Задания.
**A)** Перепишите без изменений часть воспоминаний о Чикаго, начиная со слов «Только что вернулся» и продолжая до слов «за столиками людей.» включительно.
**B)** Продолжите воспоминания о Чикаго, начав сразу после последнего приведённого предложения.

Фрагмент для чтения.
Верю ли я, что нет Лизы (Анны Лизы) Кроун, старшего друга, профессора, ангела-хранителя, измотанного 15-летней войной с болезнью? Уйдет она – и к поезду, которым приезжаю в Гайд-парк (здесь она живет по соседству с Чикагским университетом), больше не выбегут тени Розанова и Державина, Ахматовой и Мандельштама, прирученные ее голосом.
Садится, отставляя бокал с вином, за пианино, раскрывает ноты, которые тоже становятся ее голосом (кажется, Гендель).
В последней статье – о Чехове и Мережковском – у нее уже не будет сил на несколько последних сносок. Попросит меня отыскать их.
Только что вернулся из Чикаго, с ее похорон. Белая, тонкая сигарета, которую она закуривает в нашем продолжающемся разговоре, еще не стала пеплом.
Люблю эти волшебные, заблудившиеся во времени места, связанные с джазом, когда в полумраке клуба несколько человек – признанные среди знатоков звёзды, мало кому на этой земле различимые, – выходят на сцену, почти не возвышаясь над разговорами рассевшихся за столиками людей.
Помню один из таких концертов. В весеннем Чикаго шел дождь. Я слонялся по городу, не ехал домой, чтобы послушать вечером сумасшедшего трубача. Сумасшествие – не метафора. Страдая шизофренией, в течение многих лет принимает сильные лекарства с множеством побочных эффектов (об этом говорится открыто, да и не спрячешь). Послушать его набралось человек 15. Мой случайный сосед, музыкант-любитель, чей прадедушка, по семейным преданиям, когда-то бежал от погромов, заметил, что все собравшиеся – тоже трубачи. Он видит это по их губам.
И вот появился «виновник торжества»: по-донкихотски высокий, но согнутый пугливой сутулостью. Седые волосы до плеч, седая (хочется сказать, что лесная какая-то) борода; черная, наглухо застегнутая куртка из кожи, черные штроксовые брюки, черные, очень аккуратно – и кажется, что не им самим, – зашнурованные ботинки. Губы с сине-фиолетовым налетом тяжело ворочаются, что-то как будто перемалывают или проговаривают в разговоре с самим собой.

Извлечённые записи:
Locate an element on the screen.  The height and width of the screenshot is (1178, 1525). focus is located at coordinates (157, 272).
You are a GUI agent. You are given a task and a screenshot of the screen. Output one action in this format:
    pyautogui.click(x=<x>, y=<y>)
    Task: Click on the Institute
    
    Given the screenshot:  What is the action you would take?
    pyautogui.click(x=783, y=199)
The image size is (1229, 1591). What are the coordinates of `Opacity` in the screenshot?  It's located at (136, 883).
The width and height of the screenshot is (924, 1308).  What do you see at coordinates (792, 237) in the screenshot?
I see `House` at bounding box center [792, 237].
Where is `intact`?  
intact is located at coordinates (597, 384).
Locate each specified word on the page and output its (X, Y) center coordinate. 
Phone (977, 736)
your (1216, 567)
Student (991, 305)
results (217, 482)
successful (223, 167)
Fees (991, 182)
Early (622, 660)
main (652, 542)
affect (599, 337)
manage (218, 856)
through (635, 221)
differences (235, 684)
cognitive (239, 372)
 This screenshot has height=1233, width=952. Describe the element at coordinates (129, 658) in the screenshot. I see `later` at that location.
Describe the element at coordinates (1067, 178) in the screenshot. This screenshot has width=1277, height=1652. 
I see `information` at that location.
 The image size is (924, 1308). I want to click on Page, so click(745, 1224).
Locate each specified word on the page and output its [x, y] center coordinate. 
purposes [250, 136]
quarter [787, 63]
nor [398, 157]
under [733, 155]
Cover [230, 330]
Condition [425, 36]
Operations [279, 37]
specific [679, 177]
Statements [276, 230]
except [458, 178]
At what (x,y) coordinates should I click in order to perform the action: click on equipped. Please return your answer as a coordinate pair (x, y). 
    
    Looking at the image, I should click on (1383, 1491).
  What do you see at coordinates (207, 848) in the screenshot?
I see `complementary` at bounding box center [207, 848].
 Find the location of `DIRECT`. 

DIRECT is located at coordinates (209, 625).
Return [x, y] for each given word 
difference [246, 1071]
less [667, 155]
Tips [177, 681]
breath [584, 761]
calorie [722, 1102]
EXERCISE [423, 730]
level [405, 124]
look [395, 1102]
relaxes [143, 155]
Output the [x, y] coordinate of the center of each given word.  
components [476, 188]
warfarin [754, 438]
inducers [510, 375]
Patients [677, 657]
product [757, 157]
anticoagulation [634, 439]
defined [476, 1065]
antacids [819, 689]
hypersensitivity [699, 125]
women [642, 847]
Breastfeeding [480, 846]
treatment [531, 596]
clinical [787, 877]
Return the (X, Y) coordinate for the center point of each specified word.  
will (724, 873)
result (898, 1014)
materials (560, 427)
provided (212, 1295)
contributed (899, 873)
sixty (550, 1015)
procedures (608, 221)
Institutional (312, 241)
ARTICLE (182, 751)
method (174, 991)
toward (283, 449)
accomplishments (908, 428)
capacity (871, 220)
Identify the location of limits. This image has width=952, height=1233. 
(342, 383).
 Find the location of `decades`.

Ответы.
**A)**
Только что вернулся из Чикаго, с ее похорон. Белая, тонкая сигарета, которую она закуривает в нашем продолжающемся разговоре, еще не стала пеплом.
Люблю эти волшебные, заблудившиеся во времени места, связанные с джазом, когда в полумраке клуба несколько человек – признанные среди знатоков звёзды, мало кому на этой земле различимые, – выходят на сцену, почти не возвышаясь над разговорами рассевшихся за столиками людей.

**B)**
Такого можно представить живущим подслеповато и выходящим на люди только для того, чтобы прикупить спичек и соли. Посмешищем пыльного городка, собирающим пустые бутылки.
Интересно, что, представляя, как принято, игравших с ним музыкантов, назвал и отсутствующего в этот вечер саксофониста. А может быть, для него он был все это время рядом?
Кто знает…
Когда не играл, его гримасы, ужимки и уморительные, если забыть о болезни, жесты (выйдя на самый центр, зачем-то доставал флакончик с водой, сосредоточенно капал на дрожащую руку и судорожно проводил ею по волосам) могли бы показаться клоунадой и пародией на лиризм его музыки – прозрачный и упругий.
Когда он играл – в сумеречном воздухе звуки оставляли «огненную дорожку».
Хочу объяснить название, его первую часть.
В Чикаго у нас был пожар. Мы снимали квартиру в разветвленном трехэтажном доме. Поехали забирать сына из детского сада. Было около четырех часов, последний день августа. Было очень жарко.
Когда вернулись, дом уже был оцеплен пожарными и полицейскими машинами. Пламя перескакивало с одного крыла на другое (что-то случилось с проводкой).
Наша квартира была угловой. Мы видели, как из нее вырывался наружу огонь. Поздно было думать о том, чтобы спасти хоть что-нибудь. Не нужно было выбирать между любимым и необходимым.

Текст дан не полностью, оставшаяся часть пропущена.